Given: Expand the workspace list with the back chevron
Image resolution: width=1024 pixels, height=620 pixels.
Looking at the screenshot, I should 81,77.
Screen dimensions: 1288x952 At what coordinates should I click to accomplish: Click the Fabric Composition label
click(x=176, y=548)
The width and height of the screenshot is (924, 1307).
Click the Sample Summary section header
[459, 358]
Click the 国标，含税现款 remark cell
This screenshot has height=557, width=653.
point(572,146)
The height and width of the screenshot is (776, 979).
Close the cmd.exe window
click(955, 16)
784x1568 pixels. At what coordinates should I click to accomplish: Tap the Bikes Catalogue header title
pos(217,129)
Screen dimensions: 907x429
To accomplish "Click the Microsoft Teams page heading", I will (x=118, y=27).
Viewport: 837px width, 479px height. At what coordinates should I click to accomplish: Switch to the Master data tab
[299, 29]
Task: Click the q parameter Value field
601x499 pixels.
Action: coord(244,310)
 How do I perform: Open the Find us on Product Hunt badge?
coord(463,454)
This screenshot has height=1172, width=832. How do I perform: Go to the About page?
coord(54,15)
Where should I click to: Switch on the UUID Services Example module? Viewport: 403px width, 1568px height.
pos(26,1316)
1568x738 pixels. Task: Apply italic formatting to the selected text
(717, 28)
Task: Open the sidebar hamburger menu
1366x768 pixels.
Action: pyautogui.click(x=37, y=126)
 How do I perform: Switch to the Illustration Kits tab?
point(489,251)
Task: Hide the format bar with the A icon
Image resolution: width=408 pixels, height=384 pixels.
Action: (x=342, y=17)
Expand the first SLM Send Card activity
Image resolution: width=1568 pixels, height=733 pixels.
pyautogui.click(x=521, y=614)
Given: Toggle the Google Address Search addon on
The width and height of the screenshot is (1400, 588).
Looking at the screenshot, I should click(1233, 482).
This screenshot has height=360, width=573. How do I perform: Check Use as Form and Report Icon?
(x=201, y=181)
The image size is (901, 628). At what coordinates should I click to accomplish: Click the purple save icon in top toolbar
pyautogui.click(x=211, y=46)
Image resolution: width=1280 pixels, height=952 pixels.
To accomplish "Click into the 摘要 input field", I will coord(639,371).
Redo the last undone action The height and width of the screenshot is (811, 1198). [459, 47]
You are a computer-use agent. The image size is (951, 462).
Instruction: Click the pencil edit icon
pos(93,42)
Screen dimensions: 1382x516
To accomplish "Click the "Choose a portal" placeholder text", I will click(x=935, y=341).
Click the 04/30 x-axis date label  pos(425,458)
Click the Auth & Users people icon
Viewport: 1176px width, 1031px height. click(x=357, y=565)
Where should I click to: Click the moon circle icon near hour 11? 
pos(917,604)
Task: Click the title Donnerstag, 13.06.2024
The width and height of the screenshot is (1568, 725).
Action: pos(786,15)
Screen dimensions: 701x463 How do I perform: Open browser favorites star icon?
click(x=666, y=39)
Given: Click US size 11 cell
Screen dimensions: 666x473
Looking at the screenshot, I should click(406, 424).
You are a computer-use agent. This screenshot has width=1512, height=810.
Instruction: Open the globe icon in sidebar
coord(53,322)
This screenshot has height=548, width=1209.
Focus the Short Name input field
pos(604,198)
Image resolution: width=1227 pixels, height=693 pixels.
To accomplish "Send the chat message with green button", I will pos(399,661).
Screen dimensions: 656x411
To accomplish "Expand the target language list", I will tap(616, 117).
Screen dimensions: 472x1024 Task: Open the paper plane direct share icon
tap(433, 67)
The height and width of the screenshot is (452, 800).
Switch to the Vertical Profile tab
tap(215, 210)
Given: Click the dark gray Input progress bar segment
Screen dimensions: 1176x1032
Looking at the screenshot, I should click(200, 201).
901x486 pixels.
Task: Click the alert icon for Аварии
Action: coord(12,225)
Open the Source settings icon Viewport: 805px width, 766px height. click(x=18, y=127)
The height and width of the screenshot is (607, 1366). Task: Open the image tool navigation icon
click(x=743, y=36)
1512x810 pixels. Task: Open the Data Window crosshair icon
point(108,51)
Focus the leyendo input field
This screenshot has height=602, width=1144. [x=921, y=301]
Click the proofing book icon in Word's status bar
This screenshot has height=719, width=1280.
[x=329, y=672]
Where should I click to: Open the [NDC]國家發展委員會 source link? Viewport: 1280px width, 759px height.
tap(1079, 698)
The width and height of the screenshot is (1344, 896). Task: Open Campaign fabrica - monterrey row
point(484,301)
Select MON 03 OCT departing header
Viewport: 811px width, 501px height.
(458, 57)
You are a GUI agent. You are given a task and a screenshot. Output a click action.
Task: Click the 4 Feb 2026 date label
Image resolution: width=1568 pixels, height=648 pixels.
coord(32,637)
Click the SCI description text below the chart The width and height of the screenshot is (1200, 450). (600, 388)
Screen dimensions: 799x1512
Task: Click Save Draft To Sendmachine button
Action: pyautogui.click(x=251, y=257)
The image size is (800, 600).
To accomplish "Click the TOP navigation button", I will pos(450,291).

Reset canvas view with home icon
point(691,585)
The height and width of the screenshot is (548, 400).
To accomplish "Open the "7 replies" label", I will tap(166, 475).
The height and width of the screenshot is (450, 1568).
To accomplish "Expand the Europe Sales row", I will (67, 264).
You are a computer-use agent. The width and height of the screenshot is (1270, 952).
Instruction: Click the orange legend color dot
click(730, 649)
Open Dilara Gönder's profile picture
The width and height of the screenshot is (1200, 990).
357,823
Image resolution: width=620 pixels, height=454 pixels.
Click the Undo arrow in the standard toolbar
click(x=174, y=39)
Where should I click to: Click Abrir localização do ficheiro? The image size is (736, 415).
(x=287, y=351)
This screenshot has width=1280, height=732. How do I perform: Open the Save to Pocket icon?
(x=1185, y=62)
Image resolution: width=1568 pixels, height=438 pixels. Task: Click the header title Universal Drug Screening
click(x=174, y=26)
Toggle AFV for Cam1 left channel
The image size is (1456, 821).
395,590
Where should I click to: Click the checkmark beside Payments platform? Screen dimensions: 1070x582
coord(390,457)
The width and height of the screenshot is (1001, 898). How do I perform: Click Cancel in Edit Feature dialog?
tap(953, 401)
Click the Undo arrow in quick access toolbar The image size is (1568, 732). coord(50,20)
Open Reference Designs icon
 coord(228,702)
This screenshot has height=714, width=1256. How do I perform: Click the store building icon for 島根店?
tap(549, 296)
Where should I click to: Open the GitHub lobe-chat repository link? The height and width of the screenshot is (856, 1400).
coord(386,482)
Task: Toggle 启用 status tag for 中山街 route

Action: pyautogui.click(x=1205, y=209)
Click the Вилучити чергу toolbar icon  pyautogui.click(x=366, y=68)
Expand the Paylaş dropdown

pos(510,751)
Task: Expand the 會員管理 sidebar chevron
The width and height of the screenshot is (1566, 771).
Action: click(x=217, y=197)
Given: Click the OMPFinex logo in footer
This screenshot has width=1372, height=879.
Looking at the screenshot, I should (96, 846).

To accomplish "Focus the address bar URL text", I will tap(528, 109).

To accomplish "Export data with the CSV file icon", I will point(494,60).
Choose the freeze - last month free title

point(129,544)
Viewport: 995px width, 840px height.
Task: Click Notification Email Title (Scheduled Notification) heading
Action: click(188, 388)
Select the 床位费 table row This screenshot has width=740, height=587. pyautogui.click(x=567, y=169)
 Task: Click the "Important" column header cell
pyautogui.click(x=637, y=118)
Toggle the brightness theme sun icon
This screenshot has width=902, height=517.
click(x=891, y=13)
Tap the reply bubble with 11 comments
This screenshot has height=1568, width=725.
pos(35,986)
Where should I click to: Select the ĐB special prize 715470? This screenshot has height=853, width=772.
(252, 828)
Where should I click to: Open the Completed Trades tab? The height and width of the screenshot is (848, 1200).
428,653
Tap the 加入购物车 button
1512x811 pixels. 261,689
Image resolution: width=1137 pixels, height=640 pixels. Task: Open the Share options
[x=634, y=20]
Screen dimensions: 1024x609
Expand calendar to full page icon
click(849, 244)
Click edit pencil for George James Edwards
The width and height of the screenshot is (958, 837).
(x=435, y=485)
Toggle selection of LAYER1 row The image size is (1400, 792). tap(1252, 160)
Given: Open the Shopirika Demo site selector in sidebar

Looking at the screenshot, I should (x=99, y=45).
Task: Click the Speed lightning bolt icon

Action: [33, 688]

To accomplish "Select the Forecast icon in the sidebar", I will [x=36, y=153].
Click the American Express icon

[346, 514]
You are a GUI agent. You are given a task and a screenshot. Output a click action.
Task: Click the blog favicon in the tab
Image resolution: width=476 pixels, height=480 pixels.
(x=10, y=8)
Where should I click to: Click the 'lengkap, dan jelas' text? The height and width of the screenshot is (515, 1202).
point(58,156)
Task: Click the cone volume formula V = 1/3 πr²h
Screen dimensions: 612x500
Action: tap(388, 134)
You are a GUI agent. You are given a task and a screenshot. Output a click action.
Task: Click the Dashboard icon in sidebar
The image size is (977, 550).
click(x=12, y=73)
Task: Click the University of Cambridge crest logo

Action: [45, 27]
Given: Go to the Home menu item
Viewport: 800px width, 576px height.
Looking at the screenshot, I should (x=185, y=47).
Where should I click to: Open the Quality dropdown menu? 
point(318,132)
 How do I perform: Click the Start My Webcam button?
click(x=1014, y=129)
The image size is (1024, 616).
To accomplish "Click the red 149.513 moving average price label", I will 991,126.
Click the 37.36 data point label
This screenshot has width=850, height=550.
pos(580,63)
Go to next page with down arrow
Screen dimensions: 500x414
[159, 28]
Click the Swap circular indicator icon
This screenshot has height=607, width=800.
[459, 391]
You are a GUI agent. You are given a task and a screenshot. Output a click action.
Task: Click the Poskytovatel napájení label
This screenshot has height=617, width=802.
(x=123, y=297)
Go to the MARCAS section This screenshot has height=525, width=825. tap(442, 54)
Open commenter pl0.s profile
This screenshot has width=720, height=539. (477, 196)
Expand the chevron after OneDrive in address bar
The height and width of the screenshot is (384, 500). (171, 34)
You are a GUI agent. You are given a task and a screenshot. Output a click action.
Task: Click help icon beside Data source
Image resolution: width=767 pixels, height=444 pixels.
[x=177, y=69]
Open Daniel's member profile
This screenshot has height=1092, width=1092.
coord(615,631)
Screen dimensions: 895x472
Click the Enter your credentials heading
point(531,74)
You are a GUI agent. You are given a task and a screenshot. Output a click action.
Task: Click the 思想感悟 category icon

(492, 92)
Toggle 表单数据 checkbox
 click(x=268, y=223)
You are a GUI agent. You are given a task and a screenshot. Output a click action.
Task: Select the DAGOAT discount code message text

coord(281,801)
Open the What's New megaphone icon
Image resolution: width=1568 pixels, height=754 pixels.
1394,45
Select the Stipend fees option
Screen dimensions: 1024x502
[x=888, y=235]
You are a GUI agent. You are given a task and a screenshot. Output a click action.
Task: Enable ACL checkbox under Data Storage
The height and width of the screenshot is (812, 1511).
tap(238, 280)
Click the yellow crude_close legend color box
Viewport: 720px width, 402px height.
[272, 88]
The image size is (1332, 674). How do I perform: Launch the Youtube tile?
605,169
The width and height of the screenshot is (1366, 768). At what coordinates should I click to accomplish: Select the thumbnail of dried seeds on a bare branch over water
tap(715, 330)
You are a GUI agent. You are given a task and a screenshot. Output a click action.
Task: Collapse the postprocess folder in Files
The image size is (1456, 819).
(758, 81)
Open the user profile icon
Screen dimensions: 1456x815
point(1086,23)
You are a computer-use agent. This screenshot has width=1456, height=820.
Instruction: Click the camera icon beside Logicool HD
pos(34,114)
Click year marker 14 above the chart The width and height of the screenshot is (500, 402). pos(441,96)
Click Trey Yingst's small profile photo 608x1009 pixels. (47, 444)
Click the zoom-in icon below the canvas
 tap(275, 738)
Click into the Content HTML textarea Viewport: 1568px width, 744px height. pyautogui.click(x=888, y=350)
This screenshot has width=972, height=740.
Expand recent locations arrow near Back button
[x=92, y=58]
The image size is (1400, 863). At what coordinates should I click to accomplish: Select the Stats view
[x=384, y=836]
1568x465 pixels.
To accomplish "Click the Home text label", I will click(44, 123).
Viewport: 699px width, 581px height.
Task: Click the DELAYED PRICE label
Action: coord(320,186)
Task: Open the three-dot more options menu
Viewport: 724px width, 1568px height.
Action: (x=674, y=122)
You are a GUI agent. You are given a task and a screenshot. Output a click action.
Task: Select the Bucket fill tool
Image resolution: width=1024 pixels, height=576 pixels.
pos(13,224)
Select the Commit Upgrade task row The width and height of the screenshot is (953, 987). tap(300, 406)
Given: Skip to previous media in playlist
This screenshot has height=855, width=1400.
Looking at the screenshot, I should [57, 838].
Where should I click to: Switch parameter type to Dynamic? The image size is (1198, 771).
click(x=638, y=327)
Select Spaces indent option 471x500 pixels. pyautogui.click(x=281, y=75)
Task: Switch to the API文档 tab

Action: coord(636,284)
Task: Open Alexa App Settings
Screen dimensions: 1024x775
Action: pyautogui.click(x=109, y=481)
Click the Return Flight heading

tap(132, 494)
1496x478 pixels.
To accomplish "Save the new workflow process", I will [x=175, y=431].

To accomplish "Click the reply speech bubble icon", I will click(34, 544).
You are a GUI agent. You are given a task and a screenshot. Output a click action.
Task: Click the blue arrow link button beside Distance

Task to complete — The output should be exactly the lines from the one containing "Task: Open Alexa App Settings" to the final line of the listing above, inclusive.

Reply —
Task: Open Alexa App Settings
Screen dimensions: 1024x775
Action: pyautogui.click(x=109, y=481)
Click the Return Flight heading

tap(132, 494)
1496x478 pixels.
To accomplish "Save the new workflow process", I will [x=175, y=431].

To accomplish "Click the reply speech bubble icon", I will click(34, 544).
You are a GUI agent. You are given a task and a screenshot. Output a click action.
Task: Click the blue arrow link button beside Distance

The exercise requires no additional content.